[[ Material supplied open ]]

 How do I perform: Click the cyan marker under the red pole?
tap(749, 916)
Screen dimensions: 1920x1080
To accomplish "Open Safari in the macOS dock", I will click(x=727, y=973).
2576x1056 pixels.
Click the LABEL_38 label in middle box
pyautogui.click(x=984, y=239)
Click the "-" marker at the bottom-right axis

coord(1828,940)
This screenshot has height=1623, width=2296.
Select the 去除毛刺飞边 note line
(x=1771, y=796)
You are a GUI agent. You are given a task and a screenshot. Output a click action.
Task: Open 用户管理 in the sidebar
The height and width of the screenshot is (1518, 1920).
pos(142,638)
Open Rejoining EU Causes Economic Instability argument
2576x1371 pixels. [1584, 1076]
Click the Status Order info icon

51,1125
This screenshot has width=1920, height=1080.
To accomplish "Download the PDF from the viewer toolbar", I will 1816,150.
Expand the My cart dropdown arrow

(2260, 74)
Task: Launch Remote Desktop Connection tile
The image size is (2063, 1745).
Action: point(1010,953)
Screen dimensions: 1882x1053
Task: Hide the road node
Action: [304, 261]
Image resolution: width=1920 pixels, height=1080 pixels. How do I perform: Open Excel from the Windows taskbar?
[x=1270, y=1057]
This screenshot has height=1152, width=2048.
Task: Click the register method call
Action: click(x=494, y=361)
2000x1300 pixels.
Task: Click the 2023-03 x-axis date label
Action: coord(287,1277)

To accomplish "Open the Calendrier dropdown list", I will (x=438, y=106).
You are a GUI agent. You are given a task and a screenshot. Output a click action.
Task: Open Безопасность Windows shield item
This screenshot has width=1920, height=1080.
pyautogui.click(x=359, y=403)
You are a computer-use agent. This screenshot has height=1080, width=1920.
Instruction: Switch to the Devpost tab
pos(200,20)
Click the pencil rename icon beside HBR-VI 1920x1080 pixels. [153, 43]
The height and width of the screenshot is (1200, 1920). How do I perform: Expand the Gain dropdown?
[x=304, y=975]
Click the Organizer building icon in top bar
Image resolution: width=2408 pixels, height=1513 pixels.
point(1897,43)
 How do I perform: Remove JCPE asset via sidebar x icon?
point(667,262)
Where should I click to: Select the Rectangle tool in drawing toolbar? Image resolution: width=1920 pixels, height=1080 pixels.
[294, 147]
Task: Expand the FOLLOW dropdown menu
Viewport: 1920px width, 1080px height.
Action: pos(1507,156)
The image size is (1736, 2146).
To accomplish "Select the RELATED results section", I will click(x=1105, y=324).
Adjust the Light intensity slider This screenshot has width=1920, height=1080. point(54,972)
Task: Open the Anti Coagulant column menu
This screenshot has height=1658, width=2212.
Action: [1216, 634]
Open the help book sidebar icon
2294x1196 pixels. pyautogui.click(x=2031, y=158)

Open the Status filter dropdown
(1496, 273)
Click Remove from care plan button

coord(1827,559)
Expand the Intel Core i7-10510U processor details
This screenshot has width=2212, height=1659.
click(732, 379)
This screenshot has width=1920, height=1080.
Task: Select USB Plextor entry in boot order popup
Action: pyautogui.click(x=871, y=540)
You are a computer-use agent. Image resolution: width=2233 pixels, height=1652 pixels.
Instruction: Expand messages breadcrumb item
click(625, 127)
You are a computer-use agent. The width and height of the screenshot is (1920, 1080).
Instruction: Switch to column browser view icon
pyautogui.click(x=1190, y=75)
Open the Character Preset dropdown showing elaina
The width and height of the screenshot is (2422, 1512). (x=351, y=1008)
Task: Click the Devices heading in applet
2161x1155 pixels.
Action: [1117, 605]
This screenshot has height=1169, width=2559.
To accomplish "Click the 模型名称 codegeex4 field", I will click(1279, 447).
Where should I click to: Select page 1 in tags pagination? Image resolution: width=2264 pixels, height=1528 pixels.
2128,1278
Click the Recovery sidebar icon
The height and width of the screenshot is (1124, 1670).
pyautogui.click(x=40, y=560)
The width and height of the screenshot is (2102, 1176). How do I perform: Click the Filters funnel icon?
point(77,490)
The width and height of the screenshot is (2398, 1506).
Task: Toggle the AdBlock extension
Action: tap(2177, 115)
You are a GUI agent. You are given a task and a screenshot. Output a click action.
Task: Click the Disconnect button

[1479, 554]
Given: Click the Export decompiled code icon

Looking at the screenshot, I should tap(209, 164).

[[ Material supplied closed ]]

Work order: What you give back should be exactly the lines of the entries above from the one containing "Where should I click to: Select page" to the end, and nothing more.

Output:
Where should I click to: Select page 1 in tags pagination? Image resolution: width=2264 pixels, height=1528 pixels.
2128,1278
Click the Recovery sidebar icon
The height and width of the screenshot is (1124, 1670).
pyautogui.click(x=40, y=560)
The width and height of the screenshot is (2102, 1176). How do I perform: Click the Filters funnel icon?
point(77,490)
The width and height of the screenshot is (2398, 1506).
Task: Toggle the AdBlock extension
Action: tap(2177, 115)
You are a GUI agent. You are given a task and a screenshot. Output a click action.
Task: Click the Disconnect button

[1479, 554]
Given: Click the Export decompiled code icon

Looking at the screenshot, I should tap(209, 164).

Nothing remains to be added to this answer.